Una comunicazione non impeccabile, e il continuo sentirsi sotto esame anche da chi in estate lo aveva scelto hanno condannato Garcia, il quale dopo la sconfitta al Maradona contro l’Empoli del 12 novembre venne sollevato dall’incarico di allenatore del Napoli.

La colpa di De Laurentiis

Eppure, in una stagione di tanti abbagli, il presidente Aurelio De Laurentiis ha solo una colpa: quella di aver accontentato i capricci della piazza. Garcia era diventato un elemento scomodo a Napoli, un personaggio che non vantava la simpatia e il rispetto dei napoletani che, come già accennato in precedenza, gli attribuivano ogni insuccesso rimediato dai partenopei.

Le statistiche però non mentono, il francese quest’anno è stato il miglior allenatore della stagione azzurra con una media punti di 1.75 e, quando l’ex Roma lasciò Napoli, la squadra campione d’Italia era ancora in zona Champions League e vantava la terza miglior difesa del campionato e il terzo miglior attacco.

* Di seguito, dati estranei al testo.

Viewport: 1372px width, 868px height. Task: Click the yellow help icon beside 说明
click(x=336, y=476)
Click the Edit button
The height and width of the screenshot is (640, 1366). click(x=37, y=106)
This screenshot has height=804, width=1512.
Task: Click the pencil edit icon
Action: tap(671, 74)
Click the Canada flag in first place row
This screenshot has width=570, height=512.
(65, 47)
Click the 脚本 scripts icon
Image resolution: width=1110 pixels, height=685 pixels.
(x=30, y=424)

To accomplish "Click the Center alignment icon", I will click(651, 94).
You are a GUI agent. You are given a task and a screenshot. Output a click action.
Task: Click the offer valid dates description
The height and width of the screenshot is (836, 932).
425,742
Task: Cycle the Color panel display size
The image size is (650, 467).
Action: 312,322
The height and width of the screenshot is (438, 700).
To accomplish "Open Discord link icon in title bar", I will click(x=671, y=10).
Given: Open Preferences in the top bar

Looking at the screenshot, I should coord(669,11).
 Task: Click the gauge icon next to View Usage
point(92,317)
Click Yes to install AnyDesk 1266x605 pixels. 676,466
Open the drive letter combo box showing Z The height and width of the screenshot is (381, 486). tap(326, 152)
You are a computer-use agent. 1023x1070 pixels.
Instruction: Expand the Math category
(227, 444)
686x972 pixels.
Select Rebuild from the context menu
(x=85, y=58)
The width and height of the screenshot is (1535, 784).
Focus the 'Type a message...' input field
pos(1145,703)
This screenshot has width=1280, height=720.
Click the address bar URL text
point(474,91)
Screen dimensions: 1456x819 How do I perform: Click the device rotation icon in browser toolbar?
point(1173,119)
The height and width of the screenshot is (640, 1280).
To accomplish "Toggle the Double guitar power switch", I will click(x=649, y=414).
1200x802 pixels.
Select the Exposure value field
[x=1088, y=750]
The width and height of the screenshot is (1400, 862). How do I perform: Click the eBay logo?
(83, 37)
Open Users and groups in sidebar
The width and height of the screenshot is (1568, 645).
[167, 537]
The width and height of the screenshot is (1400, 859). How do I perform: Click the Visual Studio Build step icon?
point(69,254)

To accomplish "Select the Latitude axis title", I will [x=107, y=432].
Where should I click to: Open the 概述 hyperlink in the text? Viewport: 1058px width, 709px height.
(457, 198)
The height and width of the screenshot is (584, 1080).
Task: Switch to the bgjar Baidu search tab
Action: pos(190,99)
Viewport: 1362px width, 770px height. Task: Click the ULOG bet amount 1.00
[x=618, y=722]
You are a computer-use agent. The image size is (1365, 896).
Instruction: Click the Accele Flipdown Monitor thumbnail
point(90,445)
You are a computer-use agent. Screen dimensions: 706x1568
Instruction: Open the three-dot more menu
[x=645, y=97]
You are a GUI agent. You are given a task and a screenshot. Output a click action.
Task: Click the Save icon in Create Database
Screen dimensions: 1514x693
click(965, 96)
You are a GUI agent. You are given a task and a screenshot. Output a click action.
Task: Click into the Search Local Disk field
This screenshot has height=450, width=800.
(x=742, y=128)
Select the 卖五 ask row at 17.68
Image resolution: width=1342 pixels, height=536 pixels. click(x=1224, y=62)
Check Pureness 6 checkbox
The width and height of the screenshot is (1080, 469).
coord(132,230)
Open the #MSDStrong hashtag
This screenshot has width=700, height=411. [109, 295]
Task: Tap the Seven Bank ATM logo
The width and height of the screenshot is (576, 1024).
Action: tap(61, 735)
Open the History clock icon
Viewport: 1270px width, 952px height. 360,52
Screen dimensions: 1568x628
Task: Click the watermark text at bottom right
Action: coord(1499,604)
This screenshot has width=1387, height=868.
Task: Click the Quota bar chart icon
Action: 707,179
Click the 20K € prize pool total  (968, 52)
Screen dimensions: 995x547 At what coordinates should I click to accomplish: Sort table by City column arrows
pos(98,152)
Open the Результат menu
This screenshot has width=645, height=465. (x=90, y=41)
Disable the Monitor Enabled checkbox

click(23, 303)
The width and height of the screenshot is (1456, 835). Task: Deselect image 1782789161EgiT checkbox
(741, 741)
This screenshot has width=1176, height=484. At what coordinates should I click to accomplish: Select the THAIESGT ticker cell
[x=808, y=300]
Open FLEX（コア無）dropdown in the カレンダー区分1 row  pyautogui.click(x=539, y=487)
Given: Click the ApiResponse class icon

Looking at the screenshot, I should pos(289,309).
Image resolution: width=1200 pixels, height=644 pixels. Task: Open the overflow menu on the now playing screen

Numeri che ne Mazzarri prima e ne Calzona ora, sono riusciti a replicare e a migliorare.

Il francese andava mandato via? Forse, ma l’esonero doveva avere un senso, prelevando un tecnico che si rivelasse migliore dell’allenatore nato a Nemours. Cosa che, i due suoi successori, non sono stati capaci di dimostrare.

L’anno prossimo sarà quello della verità per il Napoli

La stagione che sta per volgere a termine ha dato tante risposte al Napoli, squadra e dirigenza. La prima è che vincere uno scudetto rende campioni solo di nome ma poi, se in campo hai giocatori che non sanno reggere la pressione e il peso del titolo conquistato, succede quello che abbiamo visto più volte quest’anno.

La seconda, invece, è che rimanere aggrappati al passato non porta a nulla. Il calcio va avanti, le competitor si attrezzano e si rinforzano, cosa che il Napoli non ha fatto ne sul mercato ne sotto l’aspetto tecnico-tattico, provando in più occasioni a replicare il gioco dell’anno passato.

Ora bisognerà rifondare, spogliarsi delle proprie convinzioni per crearne delle nuove sulle quali costruire un nuovo progetto. Per questo motivo, De Laurentiis sta provando a elemosinare il “sì” di Antonio Conte. Il prossimo anno capiremo quali saranno le reali ambizioni di questo club e la sua vera dimensione.